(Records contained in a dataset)
===============
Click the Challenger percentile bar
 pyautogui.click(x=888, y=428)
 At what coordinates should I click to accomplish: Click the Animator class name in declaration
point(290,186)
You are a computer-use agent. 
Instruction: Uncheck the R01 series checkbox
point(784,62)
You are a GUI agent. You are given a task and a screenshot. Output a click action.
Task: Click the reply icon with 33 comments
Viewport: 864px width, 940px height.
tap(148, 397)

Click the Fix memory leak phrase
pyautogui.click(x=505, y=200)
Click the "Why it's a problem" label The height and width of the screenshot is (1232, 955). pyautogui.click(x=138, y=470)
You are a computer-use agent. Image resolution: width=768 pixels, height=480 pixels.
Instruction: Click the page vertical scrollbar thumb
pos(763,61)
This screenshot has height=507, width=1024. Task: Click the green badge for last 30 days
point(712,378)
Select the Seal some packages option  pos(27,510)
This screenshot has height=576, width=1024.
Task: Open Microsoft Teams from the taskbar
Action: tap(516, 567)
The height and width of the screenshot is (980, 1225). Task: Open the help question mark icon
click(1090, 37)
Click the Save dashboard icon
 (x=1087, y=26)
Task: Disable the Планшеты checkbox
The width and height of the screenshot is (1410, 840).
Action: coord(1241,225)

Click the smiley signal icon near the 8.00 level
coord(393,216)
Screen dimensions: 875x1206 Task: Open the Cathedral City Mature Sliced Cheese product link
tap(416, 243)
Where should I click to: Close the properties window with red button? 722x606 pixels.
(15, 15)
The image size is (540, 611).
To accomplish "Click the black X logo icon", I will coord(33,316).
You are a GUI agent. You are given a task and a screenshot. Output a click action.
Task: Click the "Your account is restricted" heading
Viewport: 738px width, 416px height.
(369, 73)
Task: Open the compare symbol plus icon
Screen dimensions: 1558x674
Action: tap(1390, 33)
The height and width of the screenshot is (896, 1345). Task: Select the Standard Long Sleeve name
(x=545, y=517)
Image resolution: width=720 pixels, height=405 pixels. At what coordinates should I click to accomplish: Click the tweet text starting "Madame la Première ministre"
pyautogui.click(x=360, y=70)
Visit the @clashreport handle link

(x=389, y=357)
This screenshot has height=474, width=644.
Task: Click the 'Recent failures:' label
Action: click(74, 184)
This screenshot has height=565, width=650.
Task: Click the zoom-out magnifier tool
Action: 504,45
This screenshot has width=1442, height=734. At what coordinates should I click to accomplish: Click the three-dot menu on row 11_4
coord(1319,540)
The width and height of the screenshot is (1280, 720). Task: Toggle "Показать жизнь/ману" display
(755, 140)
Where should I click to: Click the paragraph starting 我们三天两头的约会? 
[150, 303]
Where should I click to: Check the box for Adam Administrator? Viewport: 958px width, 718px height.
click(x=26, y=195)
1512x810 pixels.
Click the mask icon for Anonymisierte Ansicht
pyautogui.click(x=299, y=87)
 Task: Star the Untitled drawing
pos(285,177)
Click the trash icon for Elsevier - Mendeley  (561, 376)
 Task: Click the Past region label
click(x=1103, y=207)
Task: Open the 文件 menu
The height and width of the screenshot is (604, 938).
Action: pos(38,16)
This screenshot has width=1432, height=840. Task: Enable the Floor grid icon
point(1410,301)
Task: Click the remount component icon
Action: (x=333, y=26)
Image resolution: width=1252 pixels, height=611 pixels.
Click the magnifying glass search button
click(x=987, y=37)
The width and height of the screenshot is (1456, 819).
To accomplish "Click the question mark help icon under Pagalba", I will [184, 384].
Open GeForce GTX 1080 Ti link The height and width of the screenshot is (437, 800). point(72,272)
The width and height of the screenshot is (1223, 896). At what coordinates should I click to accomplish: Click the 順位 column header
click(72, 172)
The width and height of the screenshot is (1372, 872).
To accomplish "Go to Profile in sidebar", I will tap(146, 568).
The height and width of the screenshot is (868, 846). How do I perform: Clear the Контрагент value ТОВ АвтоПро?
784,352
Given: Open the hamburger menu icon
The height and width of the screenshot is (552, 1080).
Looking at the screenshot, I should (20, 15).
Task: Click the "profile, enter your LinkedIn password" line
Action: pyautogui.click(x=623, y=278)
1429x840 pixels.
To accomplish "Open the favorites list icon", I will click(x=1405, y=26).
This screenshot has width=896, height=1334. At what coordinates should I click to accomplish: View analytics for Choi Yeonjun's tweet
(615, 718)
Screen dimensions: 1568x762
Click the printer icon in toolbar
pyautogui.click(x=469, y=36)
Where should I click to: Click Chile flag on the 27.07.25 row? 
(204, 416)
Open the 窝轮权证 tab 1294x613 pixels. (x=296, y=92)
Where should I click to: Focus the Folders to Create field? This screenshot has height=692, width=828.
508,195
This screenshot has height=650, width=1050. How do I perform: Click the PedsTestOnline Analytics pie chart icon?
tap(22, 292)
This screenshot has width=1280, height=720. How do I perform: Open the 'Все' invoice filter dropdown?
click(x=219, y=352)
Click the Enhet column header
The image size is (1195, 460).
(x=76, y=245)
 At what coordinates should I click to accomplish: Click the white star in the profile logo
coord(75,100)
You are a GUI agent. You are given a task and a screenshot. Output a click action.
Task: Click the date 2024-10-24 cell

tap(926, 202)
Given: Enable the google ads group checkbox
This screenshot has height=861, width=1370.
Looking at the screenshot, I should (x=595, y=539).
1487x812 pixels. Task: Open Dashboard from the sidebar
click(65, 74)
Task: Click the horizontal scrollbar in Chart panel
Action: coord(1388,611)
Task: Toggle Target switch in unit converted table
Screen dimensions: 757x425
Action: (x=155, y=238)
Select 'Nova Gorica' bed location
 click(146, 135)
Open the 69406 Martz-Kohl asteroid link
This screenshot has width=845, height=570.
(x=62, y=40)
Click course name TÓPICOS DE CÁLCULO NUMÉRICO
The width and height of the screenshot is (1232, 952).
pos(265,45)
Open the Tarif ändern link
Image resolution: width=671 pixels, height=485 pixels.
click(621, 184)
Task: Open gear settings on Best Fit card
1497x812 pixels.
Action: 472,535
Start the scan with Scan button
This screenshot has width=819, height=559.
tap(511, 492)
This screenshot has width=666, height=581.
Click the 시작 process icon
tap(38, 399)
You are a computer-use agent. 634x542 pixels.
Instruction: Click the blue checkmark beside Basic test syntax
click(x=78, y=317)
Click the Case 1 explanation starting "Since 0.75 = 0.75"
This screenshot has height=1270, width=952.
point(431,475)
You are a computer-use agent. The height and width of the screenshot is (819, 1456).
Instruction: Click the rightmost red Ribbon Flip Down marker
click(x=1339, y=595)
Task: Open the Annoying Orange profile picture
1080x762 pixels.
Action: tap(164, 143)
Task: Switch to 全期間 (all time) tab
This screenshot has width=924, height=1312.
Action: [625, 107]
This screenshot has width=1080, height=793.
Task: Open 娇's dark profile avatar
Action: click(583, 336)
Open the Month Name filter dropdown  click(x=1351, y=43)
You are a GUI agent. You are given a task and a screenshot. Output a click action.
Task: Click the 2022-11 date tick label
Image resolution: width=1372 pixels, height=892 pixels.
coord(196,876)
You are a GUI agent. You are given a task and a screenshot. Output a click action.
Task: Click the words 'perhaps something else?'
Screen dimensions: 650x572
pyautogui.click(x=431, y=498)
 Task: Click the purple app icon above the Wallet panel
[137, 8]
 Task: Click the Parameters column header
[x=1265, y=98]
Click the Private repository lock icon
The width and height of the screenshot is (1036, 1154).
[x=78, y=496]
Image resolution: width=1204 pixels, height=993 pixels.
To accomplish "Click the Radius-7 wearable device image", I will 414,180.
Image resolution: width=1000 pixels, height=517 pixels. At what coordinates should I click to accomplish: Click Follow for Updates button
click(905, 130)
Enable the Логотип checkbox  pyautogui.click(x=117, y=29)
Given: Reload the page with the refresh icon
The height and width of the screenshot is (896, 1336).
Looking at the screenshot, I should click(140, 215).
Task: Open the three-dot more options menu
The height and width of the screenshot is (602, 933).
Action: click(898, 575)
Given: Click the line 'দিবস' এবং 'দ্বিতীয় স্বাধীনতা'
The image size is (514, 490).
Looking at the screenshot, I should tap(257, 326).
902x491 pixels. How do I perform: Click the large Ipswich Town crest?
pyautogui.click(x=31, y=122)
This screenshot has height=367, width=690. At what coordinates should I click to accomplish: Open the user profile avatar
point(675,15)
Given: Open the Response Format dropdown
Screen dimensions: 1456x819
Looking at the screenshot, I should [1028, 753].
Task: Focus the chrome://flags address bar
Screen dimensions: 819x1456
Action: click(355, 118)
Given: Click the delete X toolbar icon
===============
### PROBLEM REQUIREMENTS:
Copy the material above word for word, starting at the line that contains "Task: Click the purple" and ending after the line that contains "Enable the Логотип".

### FULL OUTPUT:
 Task: Click the purple app icon above the Wallet panel
[137, 8]
 Task: Click the Parameters column header
[x=1265, y=98]
Click the Private repository lock icon
The width and height of the screenshot is (1036, 1154).
[x=78, y=496]
Image resolution: width=1204 pixels, height=993 pixels.
To accomplish "Click the Radius-7 wearable device image", I will 414,180.
Image resolution: width=1000 pixels, height=517 pixels. At what coordinates should I click to accomplish: Click Follow for Updates button
click(905, 130)
Enable the Логотип checkbox  pyautogui.click(x=117, y=29)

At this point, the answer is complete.